Items listed in a dataset:
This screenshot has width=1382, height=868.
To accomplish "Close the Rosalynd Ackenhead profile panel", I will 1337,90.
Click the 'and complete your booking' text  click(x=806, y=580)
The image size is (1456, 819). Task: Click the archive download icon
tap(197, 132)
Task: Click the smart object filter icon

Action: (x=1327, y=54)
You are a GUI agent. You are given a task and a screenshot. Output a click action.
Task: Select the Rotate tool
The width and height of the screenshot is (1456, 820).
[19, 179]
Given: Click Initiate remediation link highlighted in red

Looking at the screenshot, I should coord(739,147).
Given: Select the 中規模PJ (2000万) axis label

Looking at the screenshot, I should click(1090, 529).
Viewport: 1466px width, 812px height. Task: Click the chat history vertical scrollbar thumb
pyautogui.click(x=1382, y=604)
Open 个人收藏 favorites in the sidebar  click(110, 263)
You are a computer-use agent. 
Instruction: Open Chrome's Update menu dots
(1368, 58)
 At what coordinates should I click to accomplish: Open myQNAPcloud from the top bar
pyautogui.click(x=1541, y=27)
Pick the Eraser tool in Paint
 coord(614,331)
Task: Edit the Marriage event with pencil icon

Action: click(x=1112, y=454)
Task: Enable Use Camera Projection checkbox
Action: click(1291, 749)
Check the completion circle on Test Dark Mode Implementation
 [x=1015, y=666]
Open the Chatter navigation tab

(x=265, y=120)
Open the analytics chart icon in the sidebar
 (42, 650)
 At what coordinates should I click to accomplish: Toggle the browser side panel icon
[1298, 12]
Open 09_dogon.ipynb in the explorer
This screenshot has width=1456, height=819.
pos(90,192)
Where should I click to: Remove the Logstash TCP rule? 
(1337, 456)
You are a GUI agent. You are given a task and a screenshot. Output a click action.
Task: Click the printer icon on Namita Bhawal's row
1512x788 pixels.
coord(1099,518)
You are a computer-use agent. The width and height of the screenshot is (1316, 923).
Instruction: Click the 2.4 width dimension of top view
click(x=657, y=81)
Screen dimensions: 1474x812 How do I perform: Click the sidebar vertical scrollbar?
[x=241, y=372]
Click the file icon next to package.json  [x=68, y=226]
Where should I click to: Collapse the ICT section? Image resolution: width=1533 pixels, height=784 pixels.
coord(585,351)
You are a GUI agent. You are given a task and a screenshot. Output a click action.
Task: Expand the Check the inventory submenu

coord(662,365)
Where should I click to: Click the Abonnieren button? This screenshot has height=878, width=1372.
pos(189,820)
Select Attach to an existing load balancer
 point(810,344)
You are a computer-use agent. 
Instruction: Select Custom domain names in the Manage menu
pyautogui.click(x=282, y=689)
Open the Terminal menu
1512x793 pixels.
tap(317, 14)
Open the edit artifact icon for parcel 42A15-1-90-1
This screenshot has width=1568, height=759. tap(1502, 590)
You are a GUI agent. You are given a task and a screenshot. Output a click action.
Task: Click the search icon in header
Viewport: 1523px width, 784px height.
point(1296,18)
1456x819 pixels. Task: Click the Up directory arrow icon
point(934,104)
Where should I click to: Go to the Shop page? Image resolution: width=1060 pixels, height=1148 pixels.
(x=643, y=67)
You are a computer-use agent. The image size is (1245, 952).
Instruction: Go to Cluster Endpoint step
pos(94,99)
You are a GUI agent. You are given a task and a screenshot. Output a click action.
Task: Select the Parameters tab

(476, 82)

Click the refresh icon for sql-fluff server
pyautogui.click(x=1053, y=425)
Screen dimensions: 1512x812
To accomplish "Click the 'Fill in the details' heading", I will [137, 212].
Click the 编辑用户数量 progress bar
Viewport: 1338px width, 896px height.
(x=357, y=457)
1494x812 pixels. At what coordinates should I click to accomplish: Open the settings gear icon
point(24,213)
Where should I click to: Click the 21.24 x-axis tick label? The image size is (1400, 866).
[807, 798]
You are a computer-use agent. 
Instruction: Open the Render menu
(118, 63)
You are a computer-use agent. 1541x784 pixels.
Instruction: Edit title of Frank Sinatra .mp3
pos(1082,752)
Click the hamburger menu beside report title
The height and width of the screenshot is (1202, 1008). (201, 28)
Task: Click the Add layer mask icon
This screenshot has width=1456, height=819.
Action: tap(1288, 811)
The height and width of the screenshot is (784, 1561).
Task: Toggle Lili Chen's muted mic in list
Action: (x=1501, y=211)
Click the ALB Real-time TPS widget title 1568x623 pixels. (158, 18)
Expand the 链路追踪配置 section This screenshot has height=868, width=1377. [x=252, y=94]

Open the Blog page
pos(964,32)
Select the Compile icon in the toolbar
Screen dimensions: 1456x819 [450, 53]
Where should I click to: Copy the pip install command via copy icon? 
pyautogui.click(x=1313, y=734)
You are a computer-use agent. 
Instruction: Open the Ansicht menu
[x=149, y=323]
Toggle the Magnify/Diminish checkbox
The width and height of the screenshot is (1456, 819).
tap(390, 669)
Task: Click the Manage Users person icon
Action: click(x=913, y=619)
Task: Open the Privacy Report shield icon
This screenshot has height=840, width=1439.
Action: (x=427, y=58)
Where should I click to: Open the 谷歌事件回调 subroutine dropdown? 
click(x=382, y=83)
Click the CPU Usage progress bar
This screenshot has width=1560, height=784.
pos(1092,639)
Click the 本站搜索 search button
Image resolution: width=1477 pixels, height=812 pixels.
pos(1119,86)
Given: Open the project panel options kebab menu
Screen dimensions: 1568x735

ASSIGNMENT → Going from the line that has "This screenshot has width=1560, height=784." through the last line of the entries, retype each line exactly as given and add nothing.

OUTPUT BELOW →
This screenshot has width=1560, height=784.
pos(1092,639)
Click the 本站搜索 search button
Image resolution: width=1477 pixels, height=812 pixels.
pos(1119,86)
Given: Open the project panel options kebab menu
Screen dimensions: 1568x735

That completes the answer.